------ Supplied material
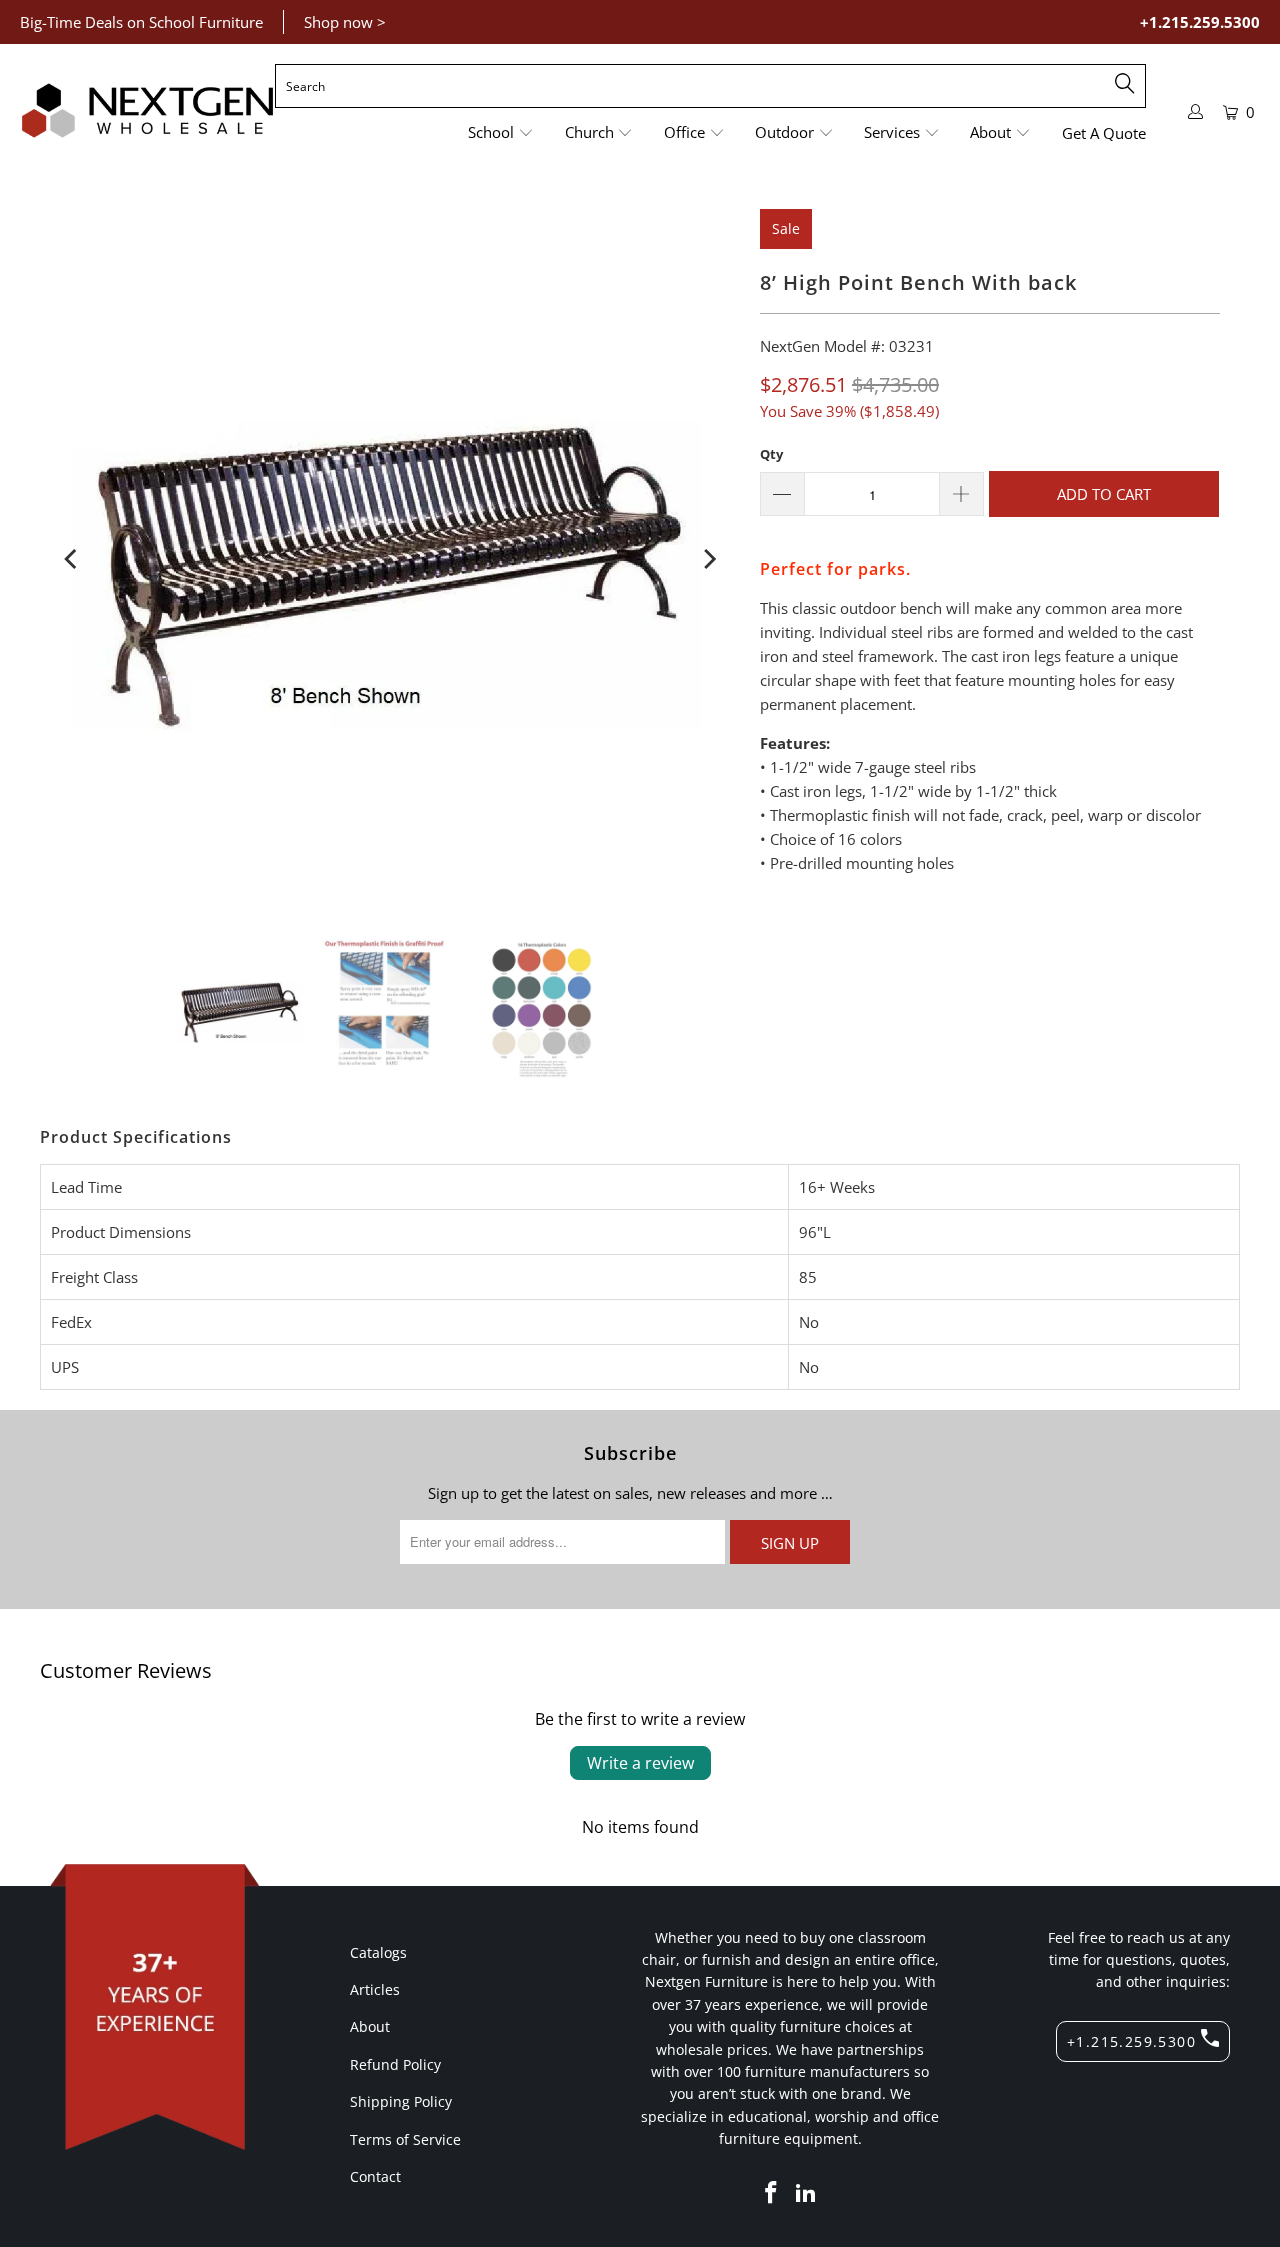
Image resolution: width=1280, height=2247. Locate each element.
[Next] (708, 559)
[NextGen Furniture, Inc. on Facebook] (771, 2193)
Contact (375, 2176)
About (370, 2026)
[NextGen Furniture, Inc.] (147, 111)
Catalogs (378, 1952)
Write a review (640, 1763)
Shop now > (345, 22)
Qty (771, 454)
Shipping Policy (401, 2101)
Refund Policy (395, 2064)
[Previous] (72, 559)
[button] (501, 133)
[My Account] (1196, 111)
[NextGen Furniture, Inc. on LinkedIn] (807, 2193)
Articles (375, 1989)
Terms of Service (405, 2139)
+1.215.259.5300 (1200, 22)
------------
**Task prompt**
If a line in the records above holds the string "Furniture", copy it.

**Completed task**
[NextGen Furniture, Inc. on Facebook] (771, 2193)
[NextGen Furniture, Inc.] (147, 111)
[NextGen Furniture, Inc. on LinkedIn] (807, 2193)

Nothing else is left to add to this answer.